* [What this task involves] Using the records below, repeat exactly the lines from the one holding "You are a computer-use agent. 759x419 pixels." through the one holding "blue banner text", both ends included, and no others.

*** Opening Supplied information ***

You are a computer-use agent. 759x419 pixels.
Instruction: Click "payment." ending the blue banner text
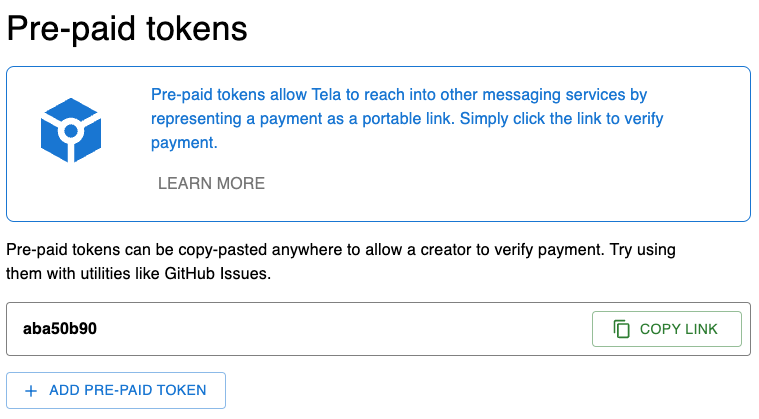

*** Closing Supplied information ***
*** Opening Supplied information ***

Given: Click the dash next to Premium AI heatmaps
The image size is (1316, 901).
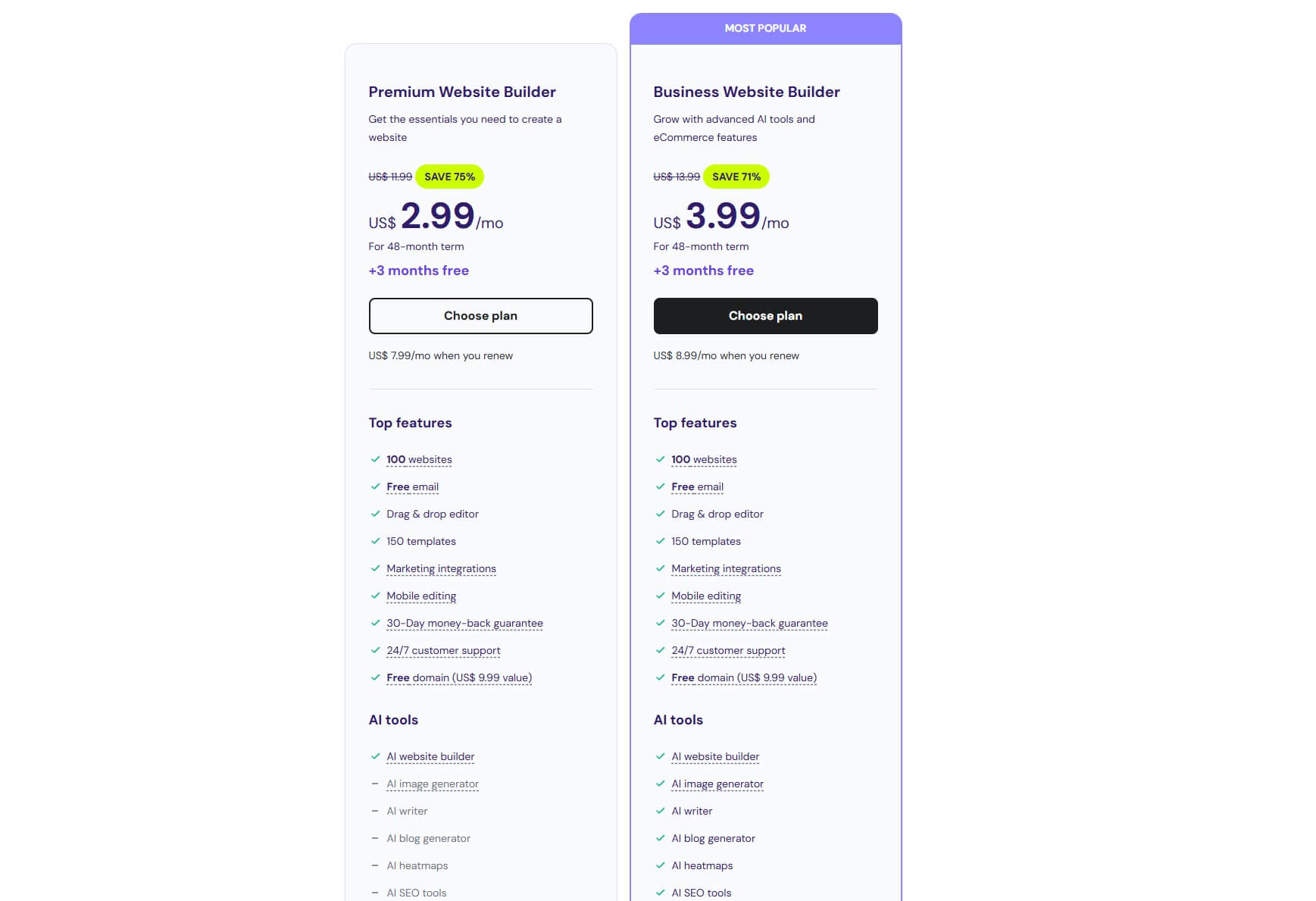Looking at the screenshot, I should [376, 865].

*** Closing Supplied information ***

* [Response below]
You are a computer-use agent. 759x419 pixels.
Instruction: Click "payment." ending the blue banner text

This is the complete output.